= DATA PROVIDED =
%%

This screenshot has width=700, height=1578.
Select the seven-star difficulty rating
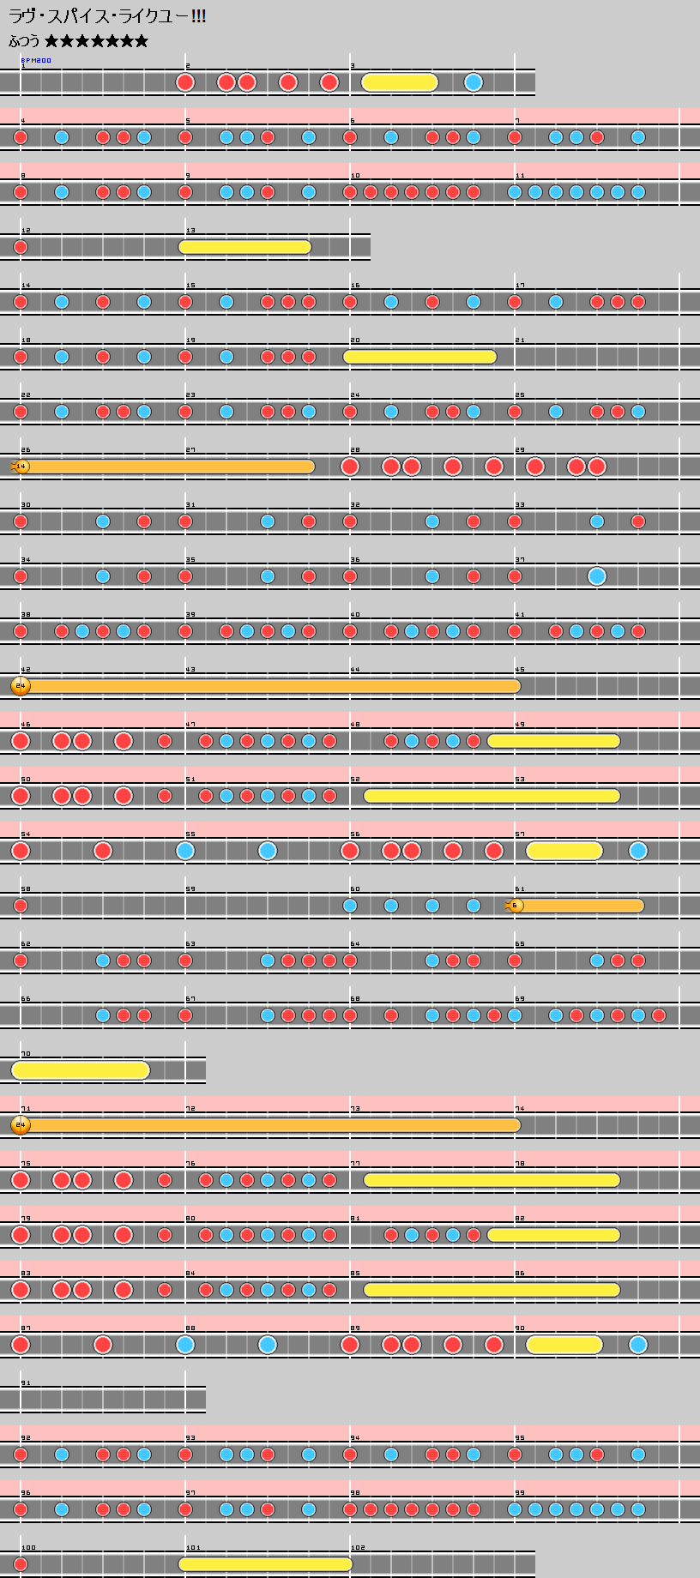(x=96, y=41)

%%
%%

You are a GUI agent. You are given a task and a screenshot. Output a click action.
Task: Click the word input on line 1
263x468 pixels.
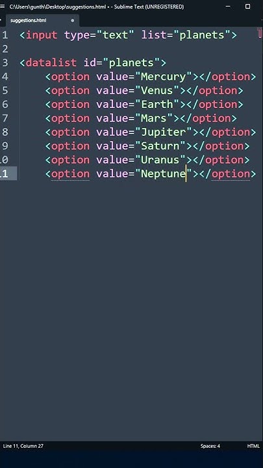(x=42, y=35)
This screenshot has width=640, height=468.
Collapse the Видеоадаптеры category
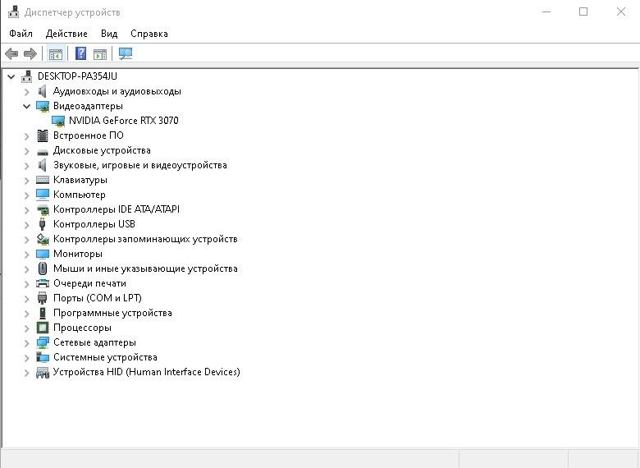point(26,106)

%%

Reproduce each line from the data that has "This" in it.

This screenshot has width=700, height=1578.
This screenshot has width=640, height=468.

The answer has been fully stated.